═════ Excerpt ═════

Start, monitor, and cancel training runs in Python

APPLIES TO: yesBasic edition yesEnterprise edition                    (Upgrade to Enterprise edition)

The Azure Machine Learning SDK for Python, Machine Learning CLI, and Azure Machine Learning studio provide various methods to monitor, organize, and manage your runs for training and experimentation.

This article shows examples of the following tasks:

  • Monitor run performance.
  • Cancel or fail runs.
  • Create child runs.
  • Tag and find runs.

Prerequisites

You'll need the following items:

Start a run and its logging process

Using the SDK

Set up your experiment by importing the Workspace, Experiment, Run, and ScriptRunConfig classes from the azureml.core package.

import azureml.core
from azureml.core import Workspace, Experiment, Run
from azureml.core import ScriptRunConfig

ws = Workspace.from_config()
exp = Experiment(workspace=ws, name="explore-runs")

Start a run and its logging process with the start_logging() method.

notebook_run = exp.start_logging()
notebook_run.log(name="message", value="Hello from run!")

Using the CLI

To start a run of your experiment, use the following steps:

  1. From a shell or command prompt, use the Azure CLI to authenticate to your Azure subscription:

    az login
    

    After logging in, you see a list of subscriptions associated with your Azure account. The subscription information with isDefault: true is the currently activated subscription for Azure CLI commands. This subscription must be the same one that contains your Azure Machine Learning workspace. You can find the subscription ID from the Azure portal by visiting the overview page for your workspace. You can also use the SDK to get the subscription ID from the workspace object. For example, Workspace.from_config().subscription_id.

    To select another subscription, use the az account set command with the subscription ID to switch to. For more information about subscription selection, see Use multiple Azure Subscriptions.

  2. Attach a workspace configuration to the folder that contains your training script. Replace myworkspace with your Azure Machine Learning workspace. Replace myresourcegroup with the Azure resource group that contains your workspace:

    az ml folder attach -w myworkspace -g myresourcegroup
    

    This command creates a .azureml subdirectory that contains example runconfig and conda environment files. It also contains a config.json file that is used to communicate with your Azure Machine Learning workspace.

    For more information, see az ml folder attach.

  3. To start the run, use the following command. When using this command, specify the name of the runconfig file (the text before *.runconfig if you are looking at your file system) against the -c parameter.

═════ Given data ═════

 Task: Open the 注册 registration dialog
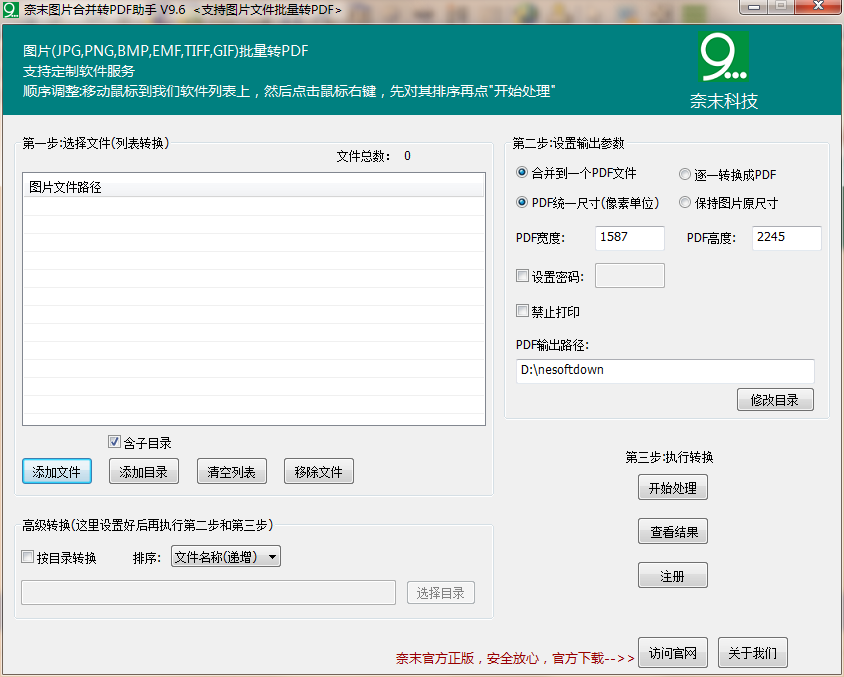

═════

*Challenges:*
[1] According to the article on training runs in Python, which method starts a run and its logging process?
[2] Reproduce verbatim the passage of the article on training runs in Python from "Set up your" to "notebook_run = exp.start_logging()".
[3] Write the next part of the article on training runs in Python, picking up after its last sentence.
The material above plays no part in what is asked here.

*Task answers:*
[1] The start_logging() method.

[2]
Set up your experiment by importing the Workspace, Experiment, Run, and ScriptRunConfig classes from the azureml.core package.

import azureml.core
from azureml.core import Workspace, Experiment, Run
from azureml.core import ScriptRunConfig

ws = Workspace.from_config()
exp = Experiment(workspace=ws, name="explore-runs")

Start a run and its logging process with the start_logging() method.

notebook_run = exp.start_logging()

[3]
    az ml run submit-script -c sklearn -e testexperiment train.py
    

    Tip

    The az ml folder attach command created a .azureml subdirectory, which contains two example runconfig files.

    If you have a Python script that creates a run configuration object programmatically, you can use RunConfig.save() to save it as a runconfig file.

    For more example runconfig files, see https://github.com/MicrosoftDocs/pipelines-azureml/tree/master/.azureml.

    For more information, see az ml run submit-script.

Using Azure Machine Learning studio

To start a submit a pipeline run in the designer (preview), use the following steps:

  1. Set a default compute target for your pipeline.

  2. Select Run at the top of the pipeline canvas.

  3. Select an Experiment to group your pipeline runs.

Monitor the status of a run

Using the SDK

Get the status of a run with the get_status() method.

print(notebook_run.get_status())

To get the run ID, execution time, and additional details about the run, use the get_details() method.

print(notebook_run.get_details())

When your run finishes successfully, use the complete() method to mark it as completed.

notebook_run.complete()
print(notebook_run.get_status())

If you use Python's with...as design pattern, the run will automatically mark itself as completed when the run is out of scope. You don't need to manually mark the run as completed.

with exp.start_logging() as notebook_run:
    notebook_run.log(name="message", value="Hello from run!")
    print(notebook_run.get_status())

print(notebook_run.get_status())

Using the CLI

  1. To view a list of runs for your experiment, use the following command. Replace experiment with the name of your experiment:

    az ml run list --experiment-name experiment
    

    This command returns a JSON document that lists information about runs for this experiment.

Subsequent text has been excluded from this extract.